古木仕立ステッキ拵入
拵全長 三尺三分六厘
柄長 五寸六分七厘
令和二年兵庫県登録
保存刀剣鑑定書
不思議な文字彫のある帝室技芸員菅原包則の剣。中程が締まり先やや張って鎬筋が立ち、端正な姿。小互の目乱刃の刃縁明るく、帽子の焼深く健全。白銀色の茎には「帝室技藝員」と誇らしげに、「八十一歳作」と力強く刻されている。初霜のような地沸で晴々とした地鉄に浮かび上がった文字の読みは「さむはら」。弾丸除けの霊力のある呪文で、由来は江戸後期天明二年、十代将軍家治の小姓新見正登の奇瑞。登城の時、深堀に馬諸共に落下した新見だが、かすり傷一つない。不思議がる朋輩達に新見は懐から「さむはら」文字が書かれた護符を出した。領民に貰ったという。雉に矢を放ったが悉く外れ、追い込んで捕らえると羽にさむはら文字があり、それを書いた護符であった。奇跡は大評判となり、護符信心が流行。包則も信奉者の一人。さむはら文字彫の作を数々手掛け、九十六歳の齢を全うした。
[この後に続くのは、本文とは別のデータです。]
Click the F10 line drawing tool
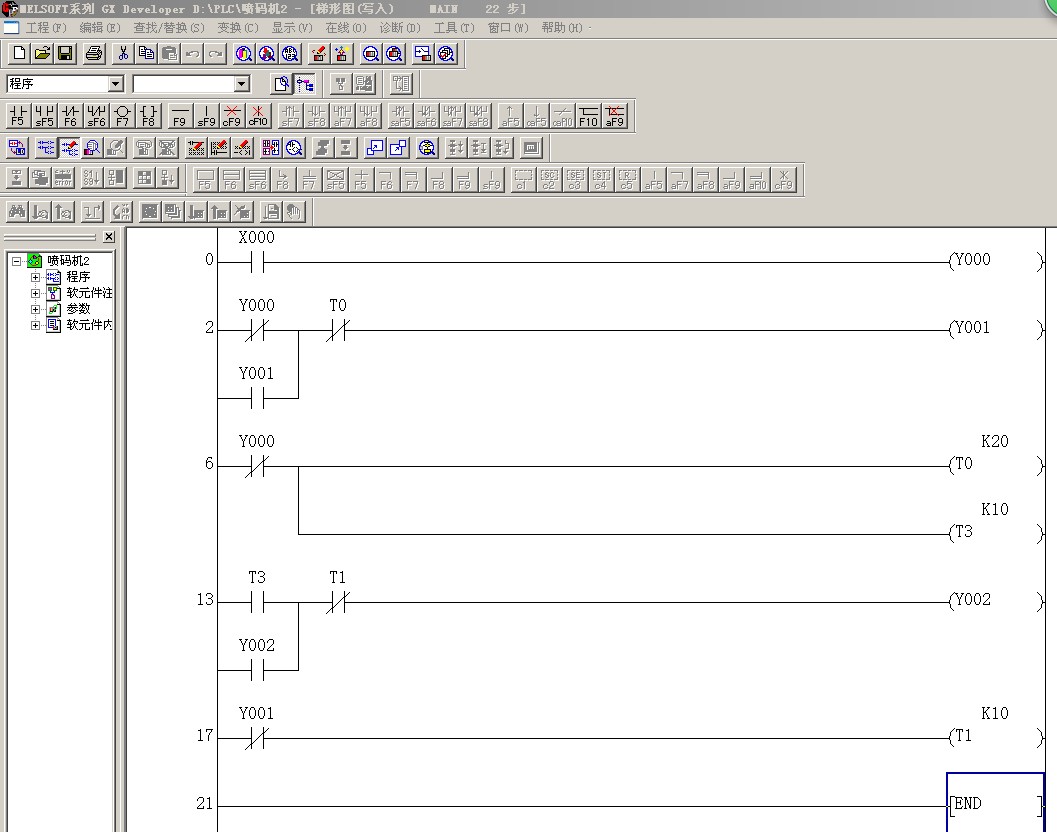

特製の古木仕立のステッキ拵が付されている。暴漢が襲えば、鉄鐺の付された先端で突き、賊が杖を奪わんと引っ張れば桐紋図縁頭で装われた持ち手から下が抜け包則の剣が煌めく趣向。勿論、平素容易に抜けぬよう留金も万全。伊藤博文、山縣有朋らの施政に協力し、「天下の浪人」といわれた杉山茂丸の如き壮士の護身杖であろうか。珍品である(注②)。